In diesem Jahr startet also die von der türkis-grünen Bundesregierung beschlossene Gesundheitsreform. Die nötigen Gesetzesänderungen sind schon in Kraft. Bereits fix ist, dass bundesweit 100 zusätzliche Kassenstellen ausgeschrieben werden, verteilt nach der Bevölkerungszahl der Bundesländer. Wir in Vorarlberg bekommen vier dieser Kassenstellen. Damit diese von Bund und Sozialversicherung neu geschaffenen Kassenstellen auch rasch besetzt werden können, lockt das Gesundheitsministerium sogar mit einem Starterbonus: Für Stellen im Bereich Allgemeinmedizin, Kinder- und Jugendheilkunde sowie Gynäkologie sind Förderungen aus Bundesmitteln möglich. Die Förderhöhe beträgt bis zu 100.000 Euro pro Kassenstelle.

So weit, so gut. Doch der Teufel sitzt bekanntlich im Detail. Grundsätzlich ist die Bundesinitiative zum Ausbau des niedergelassenen Bereichs zu begrüßen. Was den bundesweit bisher mehr als 300 Interessentinnen und Interessenten für diese 100 neuen Kassenstellen aber nicht so klar mitgeteilt wurde: Die 100.000 Euro Starterbonus sind ein Maximalbetrag. Wie hoch die Förderungen tatsächlich ausfallen werden und an welche Kriterien sie geknüpft werden, ist noch nicht bekannt. Das wird derzeit zwischen Bund und Sozialversicherung ausdiskutiert, die Ärztekammer ist hier nicht eingebunden. Weiters nicht endgültig geklärt ist die Frage, wo in Vorarlberg und in welchen Fachrichtungen diese neuen Stellen entstehen sollen – auch hier hat die Ärztekammer kein Mitspracherecht.

Was man in diesem Zusammenhang ebenfalls nicht vergessen sollte: Was ist mit jenen Ärztinnen und Ärzten, die sich abseits der neuen vom Bund geschaffenen Stellen für eine bisherige, also reguläre Kassenstelle bewerben oder sich gerade beworben haben? Diese kommen in den allermeisten Fällen nicht in den Genuss eines Starterbonus. Um diese Ungleichheit zu beseitigen, sollte dieses Förderinstrument auf alle Bewerbungen ausgedehnt werden. Bundesweit sind an die 300 „normale“ Kassenstellen derzeit unbesetzt. Um den niedergelassenen Bereich zu stärken, braucht es weit mehr als 100 vom Bund geförderte Kassenstellen – diese sind nur ein Tropfen auf dem heißen Stein. Es braucht generell bessere Rahmenbedingungen für Kassenärzte – insbesondere eine Überarbeitung des Leistungskatalogs, eine Lockerung bei den Zulassungsregeln für Hausapotheken und auch leistungsgerechte Honorare.

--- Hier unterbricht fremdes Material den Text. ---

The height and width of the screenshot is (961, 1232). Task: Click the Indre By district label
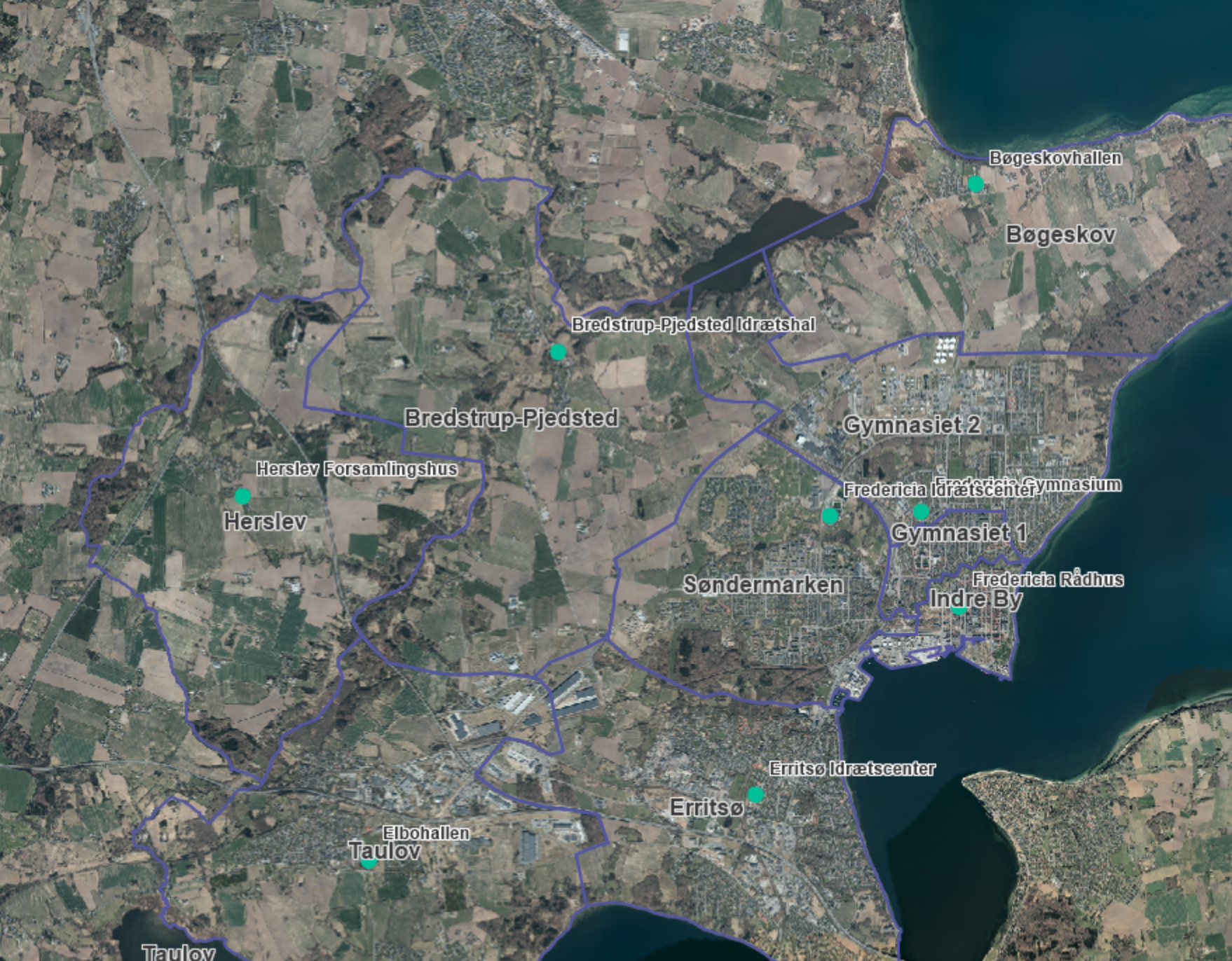(x=976, y=599)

Die vom Bund der Sozialversicherung bereitgestellten jährlichen 300 Millionen Euro, die für eine quantitative und qualitative Verbesserung der ärztlichen Versorgung im niedergelassenen Bereich verwendet werden sollen, klingen gut – vor allem in Zeiten des nahenden Wahlkampfs. Wie genau und wofür diese aber verteilt werden, ist mangels rascher Entscheidungsprozesse im Gesundheitsministerium und in den Sozialversicherungszentralen noch völlig unklar. Die Folgen spüren wir aber hier in Vorarlberg: So müssen etwa  Anträge auf zusätzliche erweiterte Jobsharings oder zusätzliche Kassenstellen derzeit zurückgestellt und abgewartet werden, bis klar ist, ob und wie die angekündigten Mittel zur Stärkung des niedergelassenen Bereiches verfügbar sind. Erweiterte Jobsharings und zusätzliche Kassenstellen werden aktuell nämlich auch aus dem gemeinsamen „Topf“ bezahlt und könnten mit dem zusätzlichen Geld vom Bund außerhalb von diesem finanziert werden. Die antragstellenden Kolleginnen und Kollegen hängen seit Wochen in der Luft und benötigen baldige Planungssicherheit!

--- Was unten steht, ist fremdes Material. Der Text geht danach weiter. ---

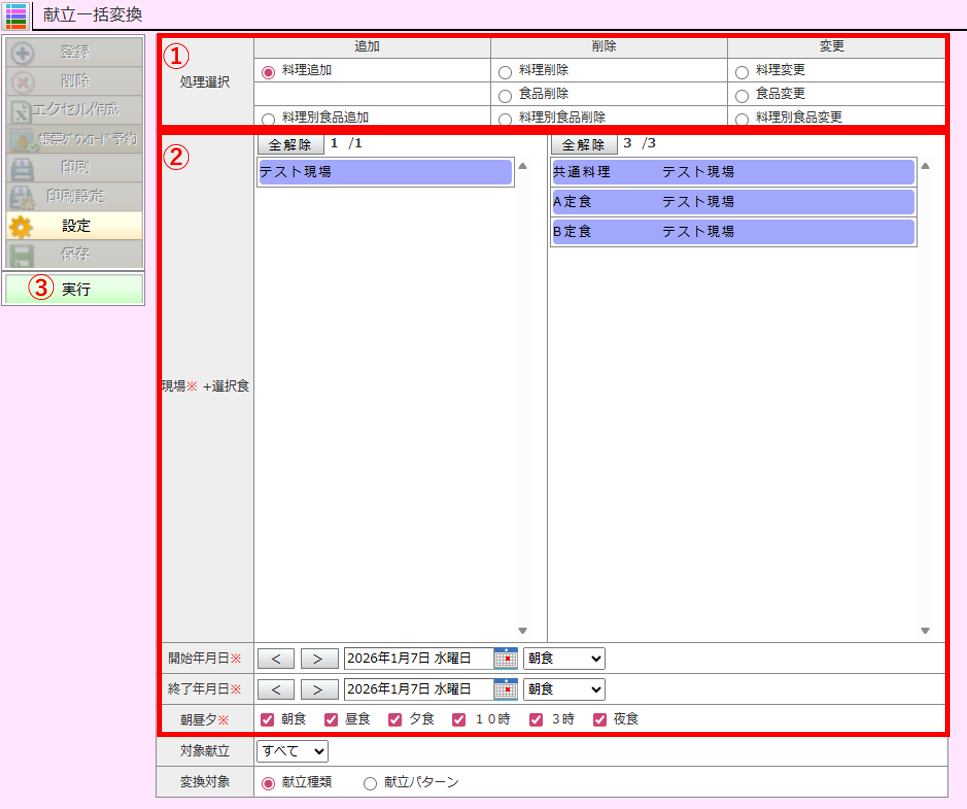
Task: Expand the end date 朝食 meal dropdown
Action: coord(564,689)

Auch die Ausarbeitung der Details für den neuen elektronischen Eltern-Kind-Pass (eEKP), insbesondere das von der Ministerialbürokratie angedachte äußerst umfangreiche Untersuchungsprogramm, scheint mehr als holprig zu laufen. Rückmeldungen aus den pädiatrischen Fachgruppen an das Ministerium werden weitgehend ignoriert. Eine Umsetzung in der Kassenpraxis – so wie von der Ministerialbürokratie angedacht – wird wohl nicht möglich sein.

Die Liste an Unsicherheiten der lautstark angekündigten Gesundheitsreform könnte hier noch deutlich erweitert werden. Sicher hingegen ist nur eines: Hätte der Gesundheitsminister die Ärztekammer als Partner in seine Pläne rechtzeitig eingebunden, hätten etliche Fragen bereits im Vorfeld gemeinsam geklärt und Unsicherheiten vermieden werden können. So aber bleibt zu befürchten, dass die Bundes- und Länderkammern als Feuerlöscher einspringen müssen, falls die Regierung mit ihren unausgegorenen Plänen zum Brandstifter werden sollte.